Well I'm glad you've taken time to read the actual geological literature. I especially liked Fritz and Yuretich's papers in the early 80's on the subject.
I thought both Fritz and Yuretich made it clear that many of trees represent tree that grew in situ or as Fritz sometimes says in place but that only some of the trees were transported.

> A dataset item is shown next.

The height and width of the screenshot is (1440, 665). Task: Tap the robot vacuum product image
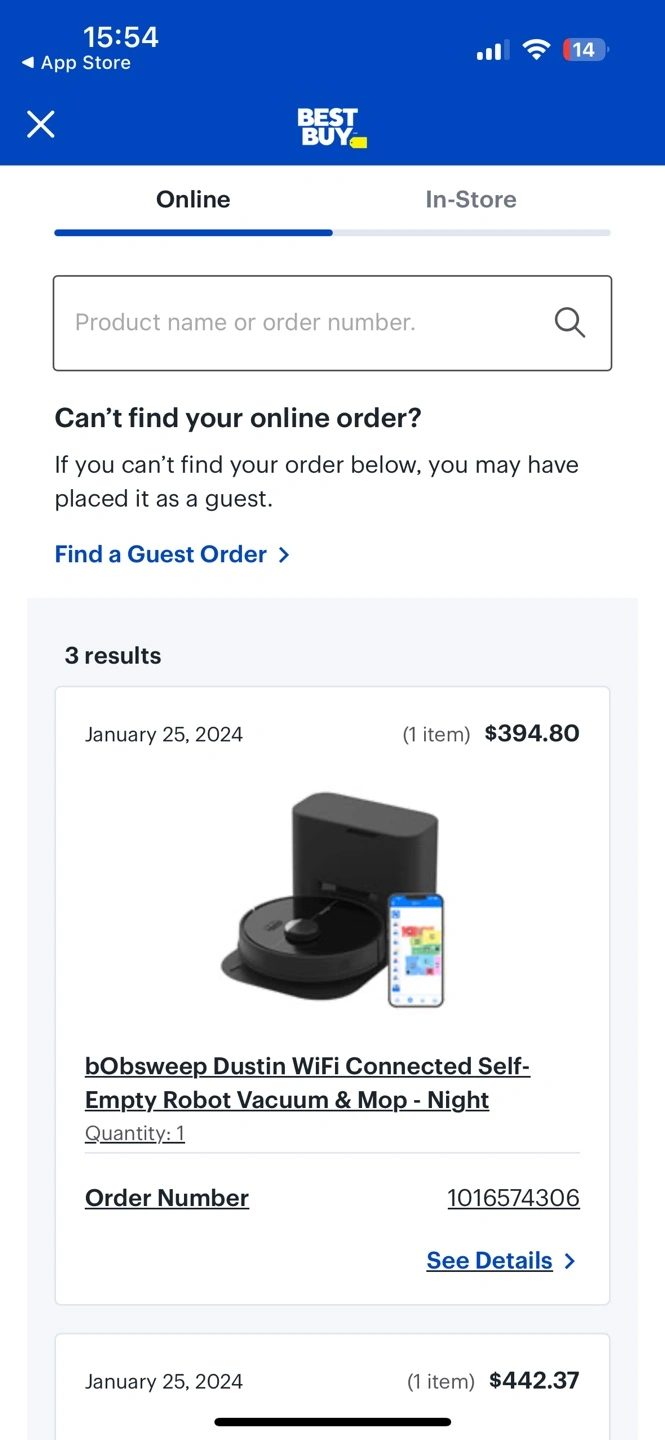click(x=332, y=901)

http://www.talkorigins.org/faqs/poly...llowstone.html
http://www.geocities.com/earthhistory/forests.htm

Of course these are not the only fossil forests. If you read

Pole (2001) Repeated flood events and fossil forests at Curio Bay (Middle Jurassic), New Zealand, Sedimentary Geology 144 223-242, You can read about 10 succesive conifer forests that each grew in situ in succesive layers with paleosols that developed in between.
Abstract
During the Middle Jurassic, the regional environment of Curio Bay, southeast South Island, New Zealand, was a fluvial plain marginal to volcanic uplands. Intermittent flashy, poorly-confined flood events buried successive conifer forests. With the termination of each flood, soils developed and vegetation was reestablished. In most cases, this developed into coniferous forest. In approximately 40m of vertical section, 10 fossil forest horizons can be distinguished, highlighting a type of fluvial architecture which is poorly documented. Flood-basin material is minimal, but a short-lived floodbasin lake is inferred to have developed within the interval of study. Paleocurrent indicators suggest enclosure of the basin on more than one side. Sedimentation style suggests a relatively dry (less than humid but not arid) climate with seasonal rainfall.
These are Jurassic sediments so they are squarely in the middle of your supposed flood deposits. How did 10 forest grow one atop the other in a relatively dry climate with soil horizon developing in between?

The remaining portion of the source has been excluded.